Health care project in Haiti

by Roger Annis
(Note: This report contains corrected figures as of August 22.)

PORT AU PRINCE, HAITI, August 19–Three months ago, a group of nurses and other health care professionals joined together to form the Syndicat haitien des professionels(elles) de santé (SHPS–Haitian Union of Health Professionals). Their mission is to provide health care to towns throught central ande southern Haiti through the use of mobile health clinics.

This extraordinary project is supported by the transport workers of the APCH union. The health workers travel by bus to outlying areas to provide consultations, care and medications. They charge 50 gourdes (US$1.50) for a consultation and for medication if needed. That compares to 100 gourdes for a consultation in the feeble public health system and many hundreds of additional gourdes if medication is required. They receive no government support at this time because, they are told, no such resources exist.

The group receives some funding and equipment from such non-governmental organizations as Solidarité, Aide médicale internationale, and Médecins du monde. But it’s far from enough. The group must buy the medicine it dispenses out of its own members’ pockets, and the group does not yet have an office from which to operate.

Association spokesperson Jean Baptise Marie Michelle told this writer, “In Haiti, public health is in very poor condition. Our work may not be able to last for more than a few more months if we do not receive financial support.”

Life expectancy in Haiti is a 57 years, one of the lowest rates in the world. Infant mortality is 63.8 per 1,000 live births. (This compares to rates of 78 years and 6.7 per 1,000 resp. in the United States.) Deadly diseases such as malaria, HIV/AIDS and tuberculosis are widespread. In Port au Prince, a city of 2 million people, there are only 820 hospital beds. In the Pistelle, Couriel, and Beaumont regions (“communes”) of Grand Anse Department, there is only one doctor to serve a population of 140,000.

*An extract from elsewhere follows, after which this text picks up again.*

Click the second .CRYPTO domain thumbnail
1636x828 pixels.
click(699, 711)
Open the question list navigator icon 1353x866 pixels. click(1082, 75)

The members of the SHPS came together because they were dissatisfied at their jobs in public hospitals or private clinics. Salaries are low, especially in the public system, and work conditions are poor. Cleaners in public hospitals, for example, earn the minimum wage or slightly above, 70 gourdes (US$2) per day. A typical nurse’s salary is $5 per day.

Nurses in private clinics and hospitals earn more than in public hospitals, but work conditions and benefits are equally poor.